◆ INFORMATION PROVIDED ◆
----------

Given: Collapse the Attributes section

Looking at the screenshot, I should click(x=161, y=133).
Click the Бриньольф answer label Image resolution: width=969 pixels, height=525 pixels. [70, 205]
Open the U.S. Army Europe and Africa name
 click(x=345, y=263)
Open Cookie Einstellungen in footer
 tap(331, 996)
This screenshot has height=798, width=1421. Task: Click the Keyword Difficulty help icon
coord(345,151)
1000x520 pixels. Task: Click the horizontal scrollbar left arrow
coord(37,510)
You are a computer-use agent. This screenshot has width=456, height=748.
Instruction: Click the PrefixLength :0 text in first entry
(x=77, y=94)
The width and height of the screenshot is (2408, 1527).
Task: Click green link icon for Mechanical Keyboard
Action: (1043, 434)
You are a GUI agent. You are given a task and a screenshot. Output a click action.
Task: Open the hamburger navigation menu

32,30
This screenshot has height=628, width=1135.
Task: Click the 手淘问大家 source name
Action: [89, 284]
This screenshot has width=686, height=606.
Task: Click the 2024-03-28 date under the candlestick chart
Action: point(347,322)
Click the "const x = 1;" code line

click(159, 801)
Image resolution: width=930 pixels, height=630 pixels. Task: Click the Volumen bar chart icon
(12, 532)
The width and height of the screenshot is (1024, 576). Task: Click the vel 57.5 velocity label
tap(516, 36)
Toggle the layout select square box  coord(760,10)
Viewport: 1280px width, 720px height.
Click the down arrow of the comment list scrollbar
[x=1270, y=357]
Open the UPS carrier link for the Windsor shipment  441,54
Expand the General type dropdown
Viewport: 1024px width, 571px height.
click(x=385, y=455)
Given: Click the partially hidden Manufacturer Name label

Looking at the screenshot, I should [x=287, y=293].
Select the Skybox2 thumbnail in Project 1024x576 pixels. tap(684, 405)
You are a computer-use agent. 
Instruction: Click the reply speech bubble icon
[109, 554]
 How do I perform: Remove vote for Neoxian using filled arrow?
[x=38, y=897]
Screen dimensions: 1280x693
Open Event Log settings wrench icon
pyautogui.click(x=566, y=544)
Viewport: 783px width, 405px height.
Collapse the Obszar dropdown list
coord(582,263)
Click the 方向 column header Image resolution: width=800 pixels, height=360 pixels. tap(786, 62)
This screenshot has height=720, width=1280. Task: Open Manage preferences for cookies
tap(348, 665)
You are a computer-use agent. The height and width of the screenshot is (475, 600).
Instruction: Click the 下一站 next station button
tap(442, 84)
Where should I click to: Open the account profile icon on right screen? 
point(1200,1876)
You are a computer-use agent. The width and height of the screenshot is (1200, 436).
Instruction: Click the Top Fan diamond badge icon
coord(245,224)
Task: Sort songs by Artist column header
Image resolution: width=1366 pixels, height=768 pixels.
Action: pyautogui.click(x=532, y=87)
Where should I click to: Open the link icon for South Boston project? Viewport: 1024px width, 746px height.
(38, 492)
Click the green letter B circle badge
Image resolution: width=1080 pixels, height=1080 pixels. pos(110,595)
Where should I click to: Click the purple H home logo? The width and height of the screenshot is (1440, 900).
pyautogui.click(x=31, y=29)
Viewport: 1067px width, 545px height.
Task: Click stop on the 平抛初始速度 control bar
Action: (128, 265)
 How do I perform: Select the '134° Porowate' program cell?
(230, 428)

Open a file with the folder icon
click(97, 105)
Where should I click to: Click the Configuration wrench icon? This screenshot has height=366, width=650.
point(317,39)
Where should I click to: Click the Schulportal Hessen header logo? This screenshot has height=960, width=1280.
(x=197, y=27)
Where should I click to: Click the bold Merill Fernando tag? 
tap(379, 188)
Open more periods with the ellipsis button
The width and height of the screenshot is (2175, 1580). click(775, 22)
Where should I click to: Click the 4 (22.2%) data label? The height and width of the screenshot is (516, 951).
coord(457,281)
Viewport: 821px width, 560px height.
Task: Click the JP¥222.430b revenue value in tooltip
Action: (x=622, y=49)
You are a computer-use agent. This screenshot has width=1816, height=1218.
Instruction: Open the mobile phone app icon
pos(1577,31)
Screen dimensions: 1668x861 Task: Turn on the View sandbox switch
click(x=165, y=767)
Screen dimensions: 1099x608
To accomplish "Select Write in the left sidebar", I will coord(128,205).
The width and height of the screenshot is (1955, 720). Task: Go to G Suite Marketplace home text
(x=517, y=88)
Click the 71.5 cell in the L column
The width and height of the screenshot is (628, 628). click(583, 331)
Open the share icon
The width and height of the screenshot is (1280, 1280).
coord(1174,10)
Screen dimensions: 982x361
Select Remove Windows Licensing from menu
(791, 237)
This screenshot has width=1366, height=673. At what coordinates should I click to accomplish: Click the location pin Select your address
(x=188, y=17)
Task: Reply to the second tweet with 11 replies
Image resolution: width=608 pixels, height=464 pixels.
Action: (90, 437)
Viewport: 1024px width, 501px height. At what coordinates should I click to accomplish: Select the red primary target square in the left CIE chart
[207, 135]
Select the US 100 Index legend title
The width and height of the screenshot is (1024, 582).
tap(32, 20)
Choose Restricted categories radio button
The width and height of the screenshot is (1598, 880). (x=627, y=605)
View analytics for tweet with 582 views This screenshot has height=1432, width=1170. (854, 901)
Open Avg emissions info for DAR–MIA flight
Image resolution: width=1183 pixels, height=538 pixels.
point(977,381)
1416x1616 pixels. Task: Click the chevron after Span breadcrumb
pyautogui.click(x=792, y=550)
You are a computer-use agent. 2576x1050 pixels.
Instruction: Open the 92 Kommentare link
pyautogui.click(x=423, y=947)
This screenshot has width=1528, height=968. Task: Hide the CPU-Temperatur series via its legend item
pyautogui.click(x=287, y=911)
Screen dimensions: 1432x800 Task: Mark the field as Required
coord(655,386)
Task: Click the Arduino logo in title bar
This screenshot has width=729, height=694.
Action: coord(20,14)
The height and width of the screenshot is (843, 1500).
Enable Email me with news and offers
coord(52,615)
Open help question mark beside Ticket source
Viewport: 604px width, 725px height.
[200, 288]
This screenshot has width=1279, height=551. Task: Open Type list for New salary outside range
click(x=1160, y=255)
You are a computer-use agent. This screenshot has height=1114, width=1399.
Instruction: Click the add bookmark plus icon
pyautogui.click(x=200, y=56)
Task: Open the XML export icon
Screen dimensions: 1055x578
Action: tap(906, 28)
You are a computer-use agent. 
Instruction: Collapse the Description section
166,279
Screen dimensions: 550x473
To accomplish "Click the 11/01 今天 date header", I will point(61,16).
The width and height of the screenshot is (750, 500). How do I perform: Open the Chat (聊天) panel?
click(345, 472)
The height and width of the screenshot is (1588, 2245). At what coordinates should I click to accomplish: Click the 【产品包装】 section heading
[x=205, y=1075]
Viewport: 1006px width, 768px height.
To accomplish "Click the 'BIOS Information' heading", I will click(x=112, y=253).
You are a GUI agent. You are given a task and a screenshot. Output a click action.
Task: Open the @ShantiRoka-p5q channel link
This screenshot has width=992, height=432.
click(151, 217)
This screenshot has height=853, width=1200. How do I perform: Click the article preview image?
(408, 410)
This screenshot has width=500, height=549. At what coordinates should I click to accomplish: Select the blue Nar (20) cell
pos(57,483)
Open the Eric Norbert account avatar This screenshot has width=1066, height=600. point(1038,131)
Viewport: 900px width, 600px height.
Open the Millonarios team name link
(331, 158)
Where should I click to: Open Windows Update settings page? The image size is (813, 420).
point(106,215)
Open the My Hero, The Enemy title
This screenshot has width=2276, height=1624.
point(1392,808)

----------

◆ TASK DETAILS ◆
Could you return every line from the entries above in which the string "tweet" occurs?

◆ PROBLEM SOLUTION ◆
Task: Reply to the second tweet with 11 replies
View analytics for tweet with 582 views This screenshot has height=1432, width=1170. (854, 901)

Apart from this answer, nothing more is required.